High availability considerations

Shared Memory Communications over RDMA (SMC-R) enables high-speed peer-to-peer connections over the RDMA over Converged Ethernet (RoCE) fabric between reliable connected queue pairs (RC QPs). SMC-R defines the RC QPs as an SMC-R link, and SMC-R links are logically grouped into SMC-R link groups. For more information, see SMC-R links and SMC-R link groups.

IBM® 10GbE RoCE Express® features at each host are required for SMC-R communications. After a TCP connection dynamically and successfully switches to SMC-R, it cannot revert to standard TCP/IP communications. Therefore, to achieve network high availability for SMC-R, it is critical to provide redundant physical network connectivity.
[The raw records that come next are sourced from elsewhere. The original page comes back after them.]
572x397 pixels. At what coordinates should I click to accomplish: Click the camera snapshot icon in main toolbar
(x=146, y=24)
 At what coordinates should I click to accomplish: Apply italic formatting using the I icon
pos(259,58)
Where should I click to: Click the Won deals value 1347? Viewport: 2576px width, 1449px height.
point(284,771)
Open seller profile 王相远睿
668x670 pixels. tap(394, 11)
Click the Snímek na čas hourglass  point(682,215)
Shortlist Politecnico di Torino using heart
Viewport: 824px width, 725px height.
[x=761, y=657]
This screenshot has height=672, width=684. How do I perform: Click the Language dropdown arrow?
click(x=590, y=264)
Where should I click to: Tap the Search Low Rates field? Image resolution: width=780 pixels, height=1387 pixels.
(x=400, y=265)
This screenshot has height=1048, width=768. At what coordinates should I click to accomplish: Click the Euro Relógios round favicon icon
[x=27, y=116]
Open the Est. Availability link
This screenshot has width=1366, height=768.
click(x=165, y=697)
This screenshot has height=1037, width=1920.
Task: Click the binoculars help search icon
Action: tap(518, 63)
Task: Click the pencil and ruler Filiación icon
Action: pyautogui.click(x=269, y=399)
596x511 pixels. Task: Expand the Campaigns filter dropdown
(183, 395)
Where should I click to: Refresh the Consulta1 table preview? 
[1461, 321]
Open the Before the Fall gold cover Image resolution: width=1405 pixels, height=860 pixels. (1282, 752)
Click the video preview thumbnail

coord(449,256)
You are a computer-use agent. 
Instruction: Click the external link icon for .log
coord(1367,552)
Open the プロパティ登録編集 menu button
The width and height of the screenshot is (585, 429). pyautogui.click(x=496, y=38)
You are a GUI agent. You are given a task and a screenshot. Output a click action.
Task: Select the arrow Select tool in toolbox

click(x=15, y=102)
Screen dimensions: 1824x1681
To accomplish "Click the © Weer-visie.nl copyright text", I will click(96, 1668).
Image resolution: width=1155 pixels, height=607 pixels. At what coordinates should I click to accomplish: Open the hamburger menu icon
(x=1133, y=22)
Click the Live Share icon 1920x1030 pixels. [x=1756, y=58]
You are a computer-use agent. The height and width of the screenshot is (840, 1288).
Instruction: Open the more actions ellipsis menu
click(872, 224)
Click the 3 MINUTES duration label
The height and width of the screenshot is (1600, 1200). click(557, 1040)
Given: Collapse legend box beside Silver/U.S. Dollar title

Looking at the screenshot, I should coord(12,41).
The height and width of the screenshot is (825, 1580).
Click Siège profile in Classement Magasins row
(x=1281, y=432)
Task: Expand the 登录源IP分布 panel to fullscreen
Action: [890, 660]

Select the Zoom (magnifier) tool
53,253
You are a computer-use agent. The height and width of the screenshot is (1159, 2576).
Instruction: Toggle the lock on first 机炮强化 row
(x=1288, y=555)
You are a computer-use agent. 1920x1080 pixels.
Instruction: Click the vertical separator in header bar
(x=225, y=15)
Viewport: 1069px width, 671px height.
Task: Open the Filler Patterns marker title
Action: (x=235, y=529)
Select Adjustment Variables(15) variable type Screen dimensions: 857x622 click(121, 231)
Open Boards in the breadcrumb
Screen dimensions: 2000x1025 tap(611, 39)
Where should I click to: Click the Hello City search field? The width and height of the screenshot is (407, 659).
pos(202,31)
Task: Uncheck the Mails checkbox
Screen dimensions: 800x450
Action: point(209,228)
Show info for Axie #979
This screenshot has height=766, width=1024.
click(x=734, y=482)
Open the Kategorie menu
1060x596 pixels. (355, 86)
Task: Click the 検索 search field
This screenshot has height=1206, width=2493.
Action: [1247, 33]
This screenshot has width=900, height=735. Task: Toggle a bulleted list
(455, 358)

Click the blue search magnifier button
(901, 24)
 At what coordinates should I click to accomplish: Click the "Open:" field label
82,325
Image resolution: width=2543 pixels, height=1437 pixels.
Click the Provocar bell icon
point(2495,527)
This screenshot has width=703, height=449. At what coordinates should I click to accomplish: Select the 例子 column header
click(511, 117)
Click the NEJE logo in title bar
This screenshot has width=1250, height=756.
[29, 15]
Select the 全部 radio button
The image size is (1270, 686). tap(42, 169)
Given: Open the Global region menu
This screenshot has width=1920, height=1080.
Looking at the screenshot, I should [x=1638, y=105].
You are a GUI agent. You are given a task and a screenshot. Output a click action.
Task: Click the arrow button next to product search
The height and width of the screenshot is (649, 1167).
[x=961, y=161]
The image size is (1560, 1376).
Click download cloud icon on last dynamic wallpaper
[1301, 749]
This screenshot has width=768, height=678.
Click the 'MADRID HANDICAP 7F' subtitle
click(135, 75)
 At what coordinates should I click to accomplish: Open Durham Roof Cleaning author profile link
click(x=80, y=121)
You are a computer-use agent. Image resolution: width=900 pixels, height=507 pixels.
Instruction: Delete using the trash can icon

If the underlying 10GbE RoCE Express interface or the associated network hardware fails, the z/OS® host provides dynamic failover processing that transparently moves the TCP connections from the SMC-R links that are using the failed 10GbE RoCE Express interface to another SMC-R link in the link group. If no other SMC-R link in the link group is available at the time of failure, the TCP connections are lost. To have a second redundant SMC-R link within a link group, two 10GbE RoCE Express interfaces must be defined and active.

Figure 1. Redundant SMC-R links in an SMC-R link group

The following paragraph describes the figure.

If the 10GbE RoCE Express interfaces operate in a shared RoCE environment , an SMC-R link group might be considered redundant, even though the 10GbE RoCE Express interfaces associated with SMC-R links use the same physical 10GbE RoCE Express feature.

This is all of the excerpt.